We got into a conversation about some of the crazier experiences we’ve had while driving. Obviously you’re familiar with my tales! But he shared one with me that really blew my mind.
He told me he was hired for an all day job once where the only thing he was advised was to “go where you’re told to go”. The client was no one in particular. Henry explained the guy as being a little short, dressed in an all-black suit, and having disheveled hair that didn’t seem to match the rest of him.
The day didn’t immediately seem out of the ordinary. The man told Henry where to go, and Henry went. Sure, it might not be your normal run-of-the-mill stops: gas station, a fast food joint, comic book store, “Mom and Pop”-type grocery store. But hey, I’ve been hired to go to stranger places. Sometimes people just want to travel in style!
Well, as Henry told me, this wasn’t the case. It was the “Mom and Pop” shop that gave it away. This was a little grocery store on the outskirts of town, one you might stop at on the way to go on a camping trip. One of those “everybody knows your name” type of places.
As Henry sat outside waiting for his client, he heard a startling crash followed by yells, and then watched as his client came ripping out of the store, pulling a black mask (“like a sock with eye holes,” he told me) off his disheveled head and racing for the limo door. Henry watched him jump him, heard him scream to “GO, DAMN IT!”, and then watched in shock as an older man came running out screaming and brandishing a baseball bat.

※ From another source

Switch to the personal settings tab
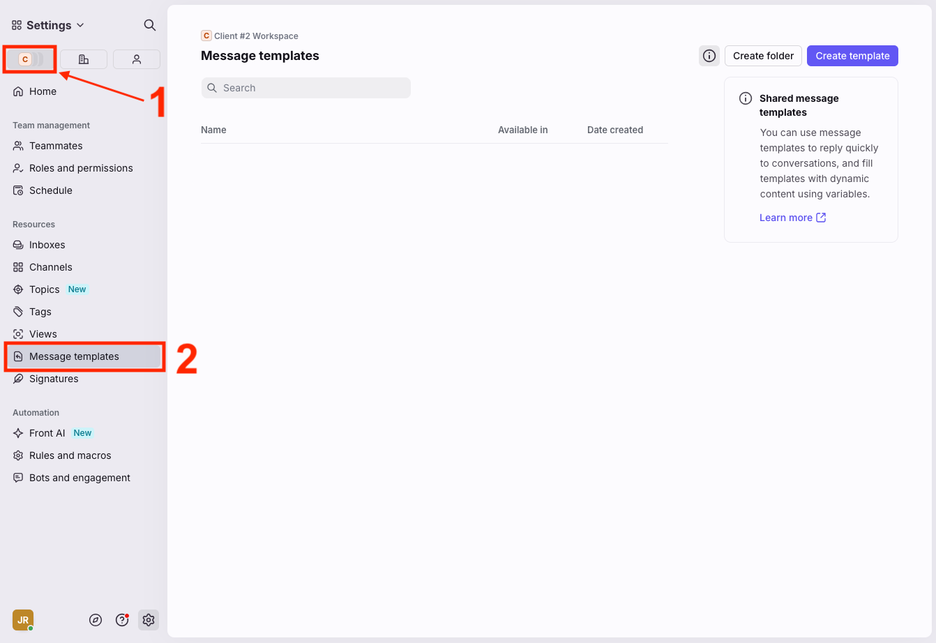 click(x=137, y=59)
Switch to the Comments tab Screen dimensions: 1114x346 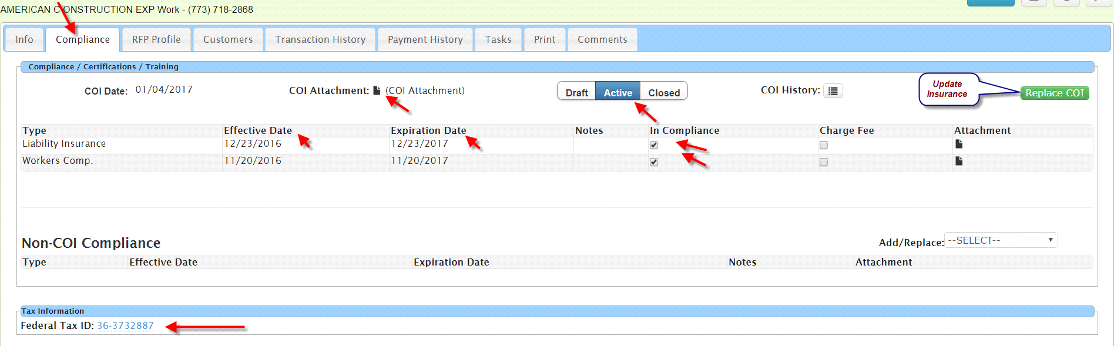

Turns out that Henry had been fulfilling the role of getaway driver all day without even knowing it. He got out of his limo at that point, arms raised and repeatedly telling the man “I’m just a limo driver, I’m just a limo driver” while he walked as fast as he could away from the scene.
Cops arrived shortly after, with Henry’s client still sitting in the backseat and the bat-wielding man hovering over the car in case he made a break for it.
From what Henry overheard between the cops and store owner, Mr. Robber had come in demanding money and flaunting a small knife. Pop wasn’t about to let his little shop get robbed though; he hit the knife from the man’s hand with the bat, sending the guy tripping over racks of food and running out the door.
It was a long night for poor Henry, giving statements and waiting while police officers searched the entirety of this limo for any stolen goods. All I know is that I will be keeping an even sharper eye on all my clients from now on.